Not all pitcher plants rely on insects. Some of the larger species, such as Nepenthes rajah, also trap mice and small lizards, and in 2009, scientists discovered the five-foot tall Nepenthes attenboroughii, a pitcher plant that’s definitely large enough to make me think twice about what it might be eating. Yet another truly bizarre species, Nepenthes lowii, has essentially toilet-trained the neighbouring tree shrews, feeding them nectar in exchange for their droppings.
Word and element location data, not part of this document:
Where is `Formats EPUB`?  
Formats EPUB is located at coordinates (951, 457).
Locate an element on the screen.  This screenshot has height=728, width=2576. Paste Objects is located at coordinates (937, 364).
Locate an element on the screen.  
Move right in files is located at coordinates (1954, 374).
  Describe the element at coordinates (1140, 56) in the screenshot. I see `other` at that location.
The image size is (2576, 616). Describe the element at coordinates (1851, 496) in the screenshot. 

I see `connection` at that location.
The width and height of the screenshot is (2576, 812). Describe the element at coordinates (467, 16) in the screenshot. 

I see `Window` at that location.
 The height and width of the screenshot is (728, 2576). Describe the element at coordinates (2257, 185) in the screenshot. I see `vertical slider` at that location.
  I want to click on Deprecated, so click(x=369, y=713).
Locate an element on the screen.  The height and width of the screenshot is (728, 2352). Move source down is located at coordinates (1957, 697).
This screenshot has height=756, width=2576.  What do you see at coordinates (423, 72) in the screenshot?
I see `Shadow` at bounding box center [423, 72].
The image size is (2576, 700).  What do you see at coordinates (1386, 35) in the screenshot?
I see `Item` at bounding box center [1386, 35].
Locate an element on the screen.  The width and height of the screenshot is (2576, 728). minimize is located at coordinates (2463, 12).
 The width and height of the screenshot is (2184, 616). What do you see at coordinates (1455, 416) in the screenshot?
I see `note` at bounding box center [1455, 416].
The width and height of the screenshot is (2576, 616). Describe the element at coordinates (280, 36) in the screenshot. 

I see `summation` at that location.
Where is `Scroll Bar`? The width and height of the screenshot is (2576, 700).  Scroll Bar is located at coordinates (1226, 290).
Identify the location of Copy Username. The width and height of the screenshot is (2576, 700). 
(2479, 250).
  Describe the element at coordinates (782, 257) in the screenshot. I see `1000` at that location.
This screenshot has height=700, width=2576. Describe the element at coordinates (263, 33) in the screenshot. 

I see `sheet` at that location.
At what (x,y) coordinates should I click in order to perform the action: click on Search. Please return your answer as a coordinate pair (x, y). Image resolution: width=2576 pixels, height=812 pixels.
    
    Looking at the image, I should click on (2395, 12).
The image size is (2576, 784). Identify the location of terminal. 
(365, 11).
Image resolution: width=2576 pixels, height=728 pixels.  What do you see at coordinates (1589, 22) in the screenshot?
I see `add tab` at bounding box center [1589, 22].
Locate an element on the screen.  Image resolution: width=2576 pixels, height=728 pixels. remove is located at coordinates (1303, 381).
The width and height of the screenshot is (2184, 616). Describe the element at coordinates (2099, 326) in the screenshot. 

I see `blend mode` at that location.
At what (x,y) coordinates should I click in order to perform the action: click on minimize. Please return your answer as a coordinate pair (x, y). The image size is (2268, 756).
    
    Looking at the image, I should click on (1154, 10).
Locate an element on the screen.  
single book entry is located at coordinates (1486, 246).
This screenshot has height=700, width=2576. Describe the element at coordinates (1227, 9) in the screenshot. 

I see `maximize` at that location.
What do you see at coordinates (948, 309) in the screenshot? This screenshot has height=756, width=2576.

A third type of carnivorous plant uses sticky substances to trap its prey. The most familiar of these is likely the sundew (Drosera spp.), which secretes a glue-like substance at the end of long hairs. Insects that touch the hairs are engulfed by the plant and digested.
Scientists are learning new things about carnivorous plants all the time. In 2019, it was discovered that the western false asphodel (Triantha occidentalis), secretes a sticky substance from its stem to trap insects.

A less well known type of carnivorous plant uses a ‘lobster-pot’ style of trap to catch its prey. In these plants, insects enter a one-way passage where directional hairs prevent them from exiting and escaping digestion.
Finally, are the bladderworts (Utricularia spp.), which use a vacuum to trap insects, usually, but not always, in water. Using a hair trigger, these plants suck their prey into a bladder where the water is expelled and the insect is digested. I once found this plant in a local wetland and was extremely excited when I identified it.

So, why do some plants eat insects? It’s likely that carnivorous plants evolved their predatory ways as a means of gaining valuable nutrients. These mechanisms have evolved separately in different species, in what is referred to as convergent evolution. As many carnivorous plants live in less hospitable habitats such as peat bogs, catching their own food gives them an edge when it comes to survival.
Our world would definitely be poorer without the weirdness of carnivorous plants, but I think we can all be grateful that the monster-sized versions only exist in our imaginations.